RECORD SET:
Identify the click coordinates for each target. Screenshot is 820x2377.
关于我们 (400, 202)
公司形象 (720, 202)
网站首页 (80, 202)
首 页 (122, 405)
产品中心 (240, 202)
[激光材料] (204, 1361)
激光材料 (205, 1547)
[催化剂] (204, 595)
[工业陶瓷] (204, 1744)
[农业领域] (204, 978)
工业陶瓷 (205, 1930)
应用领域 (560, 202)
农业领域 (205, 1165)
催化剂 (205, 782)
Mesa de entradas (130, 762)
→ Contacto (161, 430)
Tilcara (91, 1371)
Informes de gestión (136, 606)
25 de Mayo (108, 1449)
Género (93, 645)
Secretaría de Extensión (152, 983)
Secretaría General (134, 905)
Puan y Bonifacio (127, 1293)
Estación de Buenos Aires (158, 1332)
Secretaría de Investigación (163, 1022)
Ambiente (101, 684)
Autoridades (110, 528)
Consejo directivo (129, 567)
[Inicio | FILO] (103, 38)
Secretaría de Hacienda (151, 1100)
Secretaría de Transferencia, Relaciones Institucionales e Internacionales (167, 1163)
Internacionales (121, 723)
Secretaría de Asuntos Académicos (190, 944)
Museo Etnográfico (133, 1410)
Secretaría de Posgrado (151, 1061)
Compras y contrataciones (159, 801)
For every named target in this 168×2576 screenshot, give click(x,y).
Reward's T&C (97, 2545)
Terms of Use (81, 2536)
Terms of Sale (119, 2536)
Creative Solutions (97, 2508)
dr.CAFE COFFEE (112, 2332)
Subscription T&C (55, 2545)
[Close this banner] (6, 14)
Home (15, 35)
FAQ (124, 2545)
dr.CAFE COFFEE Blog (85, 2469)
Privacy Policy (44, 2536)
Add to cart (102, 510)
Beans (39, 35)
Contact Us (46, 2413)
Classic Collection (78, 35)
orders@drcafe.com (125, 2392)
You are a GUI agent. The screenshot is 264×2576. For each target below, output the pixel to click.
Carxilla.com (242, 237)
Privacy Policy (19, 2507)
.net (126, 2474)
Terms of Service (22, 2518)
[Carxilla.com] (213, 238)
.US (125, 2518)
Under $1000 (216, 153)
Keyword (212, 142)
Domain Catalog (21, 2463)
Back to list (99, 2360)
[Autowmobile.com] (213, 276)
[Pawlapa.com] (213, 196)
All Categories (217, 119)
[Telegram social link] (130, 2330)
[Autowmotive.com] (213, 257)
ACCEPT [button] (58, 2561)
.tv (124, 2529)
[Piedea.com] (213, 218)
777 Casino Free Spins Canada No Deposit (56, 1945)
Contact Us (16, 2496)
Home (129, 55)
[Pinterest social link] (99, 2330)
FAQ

THE TASK:
Set down exactly, and only, the lines from the one with "[Telegram social link] (130, 2330)" to the final line of the data.

REPLY:
[Telegram social link] (130, 2330)
[Autowmotive.com] (213, 257)
ACCEPT [button] (58, 2561)
.tv (124, 2529)
[Piedea.com] (213, 218)
777 Casino Free Spins Canada No Deposit (56, 1945)
Contact Us (16, 2496)
Home (129, 55)
[Pinterest social link] (99, 2330)
FAQ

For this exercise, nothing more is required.